Round Robin (Default)¶
Distributes requests evenly in circular fashion. Simple and fair for homogeneous workers.
pool = MyWorker.options(
mode="thread",
max_workers=5,
load_balancing="round_robin" # or "rr"
).init()
# Calls go to: worker 0, 1, 2, 3, 4, 0, 1, 2, ...
for i in range(10):
pool.process(i)
Best for: - Workers with similar capabilities - Tasks with similar execution times - When simplicity is preferred
Least Active Load¶
Selects the worker with the fewest currently active (in-flight) requests. Adapts dynamically to worker load.
pool = MyWorker.options(
mode="thread",
max_workers=5,
load_balancing="active" # or "least_active"
).init()
# Always selects the worker with fewest active calls
# Good for tasks with varying execution times
Best for: - Tasks with variable execution times - Heterogeneous workers - Avoiding overloading slow workers
Least Total Load¶
Selects the worker with the fewest total calls over its lifetime. Ensures even distribution of total work.
pool = MyWorker.options(
mode="thread",
max_workers=5,
load_balancing="total" # or "least_total"
).init()
# Ensures all workers get equal number of tasks long-term
Best for: - Monitoring total work distribution - Ensuring even wear on workers - Tasks with similar execution times
Random¶
Randomly selects a worker for each request. Simple and effective for stateless workers.
pool = MyWorker.options(
mode="thread",
max_workers=5,
load_balancing="random" # or "rand"
).init()
# Each request goes to a random worker
# Default for on-demand pools
Best for: - Stateless workers - On-demand pools - High-throughput scenarios
Comparing Load Balancers¶
import time
from concurry import Worker
class SlowWorker(Worker):
def process(self, duration: float) -> str:
time.sleep(duration)
return f"Processed for {duration}s"
# With round-robin, all workers might be busy
rr_pool = SlowWorker.options(
mode="thread",
max_workers=3,
load_balancing="round_robin"
).init()
# With least-active, new calls go to idle workers
la_pool = SlowWorker.options(
mode="thread",
max_workers=3,
load_balancing="active"
).init()
# Submit mixed workload
for duration in [5.0, 0.1, 0.1, 0.1]: # 1 slow, 3 fast
rr_pool.process(duration) # May queue behind slow task
la_pool.process(duration) # Fast tasks avoid slow worker
rr_pool.stop()
la_pool.stop()
Resource Limits with Pools¶
Worker pools can enforce shared resource limits across all workers, ensuring the entire pool respects rate limits and resource constraints.
Shared Rate Limiting¶
from concurry import Worker, CallLimit, RateLimit
class APIWorker(Worker):
def __init__(self, api_key: str):
self.api_key = api_key
def call_api(self, prompt: str) -> str:
# Automatically rate-limited across all workers in pool
with self.limits.acquire(requested={"tokens": 100}):
response = external_api_call(prompt)
return response
# Create pool with shared limits
# All 10 workers share the same 1000 tokens/min budget
pool = APIWorker.options(
mode="thread",
max_workers=10,
limits=[
CallLimit(window_seconds=60, capacity=100), # 100 calls/min
RateLimit(
key="tokens",
window_seconds=60,
capacity=1000 # 1000 tokens/min shared across pool
)
]
).init(api_key="my-key")
# All workers share the limit pool
futures = [pool.call_api(f"Request {i}") for i in range(200)]

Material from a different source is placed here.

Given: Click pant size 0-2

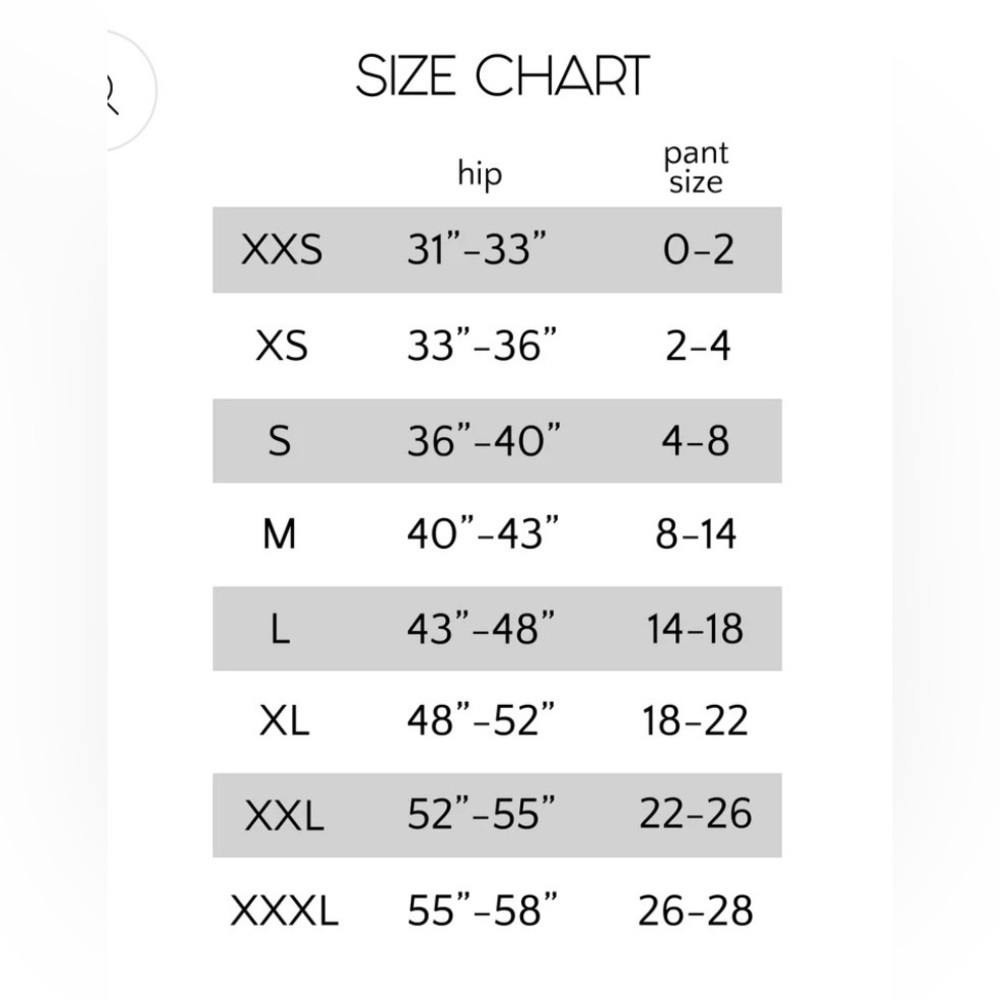Looking at the screenshot, I should pos(698,249).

results = [f.result() for f in futures]
pool.stop()
Resource Pooling¶
from concurry import Worker, ResourceLimit
class DatabaseWorker(Worker):
def __init__(self, db_config: dict):
self.db_config = db_config
def query(self, sql: str) -> list:
# Limit concurrent database connections across all workers
with self.limits.acquire(requested={"connections": 1}):
return execute_query(sql)
# Pool of 20 workers sharing 5 database connections
pool = DatabaseWorker.options(
mode="thread",
max_workers=20,
limits=[
ResourceLimit(key="connections", capacity=5)
]
).init(db_config={...})
# Even with 20 workers, only 5 queries run concurrently
Per-Worker vs Shared Limits¶
from concurry import Worker, LimitSet, CallLimit
# Per-worker limits: Each worker has its own 10 calls/sec
# Total pool capacity: 50 calls/sec (5 workers × 10)
pool1 = MyWorker.options(
mode="thread",
max_workers=5,
limits=[CallLimit(window_seconds=1, capacity=10)] # List creates shared LimitSet
).init()
# Pre-create a shared LimitSet for explicit sharing
shared_limits = LimitSet(
limits=[CallLimit(window_seconds=1, capacity=10)],
shared=True,
mode="thread"
)
# Shared limits: All workers share 10 calls/sec
# Total pool capacity: 10 calls/sec (shared across all workers)
pool2 = MyWorker.options(
mode="thread",
max_workers=5,
limits=shared_limits # Pass LimitSet instance
).init()
On-Demand Workers¶
On-demand pools create workers dynamically for each request and destroy them after completion. Useful for bursty workloads or resource-constrained environments.
Basic On-Demand Pool¶
from concurry import Worker
class BatchProcessor(Worker):
def process_batch(self, data: list) -> dict:
# Heavy processing
return {"processed": len(data), "result": sum(data)}
# Create on-demand pool
pool = BatchProcessor.options(
mode="thread",
on_demand=True,
max_workers=0 # Unlimited (up to cpu_count()-1 for threads)
).init()
# Each call creates a new worker
future1 = pool.process_batch([1, 2, 3])
future2 = pool.process_batch([4, 5, 6])
# Workers are automatically cleaned up after results are retrieved
result1 = future1.result()
result2 = future2.result()
pool.stop()
On-Demand with Limits¶
# Limit concurrent on-demand workers
pool = MyWorker.options(
mode="ray",
on_demand=True,
max_workers=10 # Max 10 concurrent on-demand workers
).init()
# On-demand pools use 'random' load balancing by default
stats = pool.get_pool_stats()
print(stats["load_balancer"]["algorithm"]) # "Random"
When to Use On-Demand¶
Use on-demand for: - Bursty workloads with idle periods - Resource-constrained environments - Cold-start is acceptable - Workers hold significant memory
Use persistent pools for: - Steady workload - Warm start is important - Low per-request overhead needed - Workers are lightweight
Worker Composition¶
You can use workers and pools inside other workers, enabling powerful composition patterns.
Pool Inside Worker¶
from concurry import Worker
class ComputeWorker(Worker):
"""Worker that does heavy computation."""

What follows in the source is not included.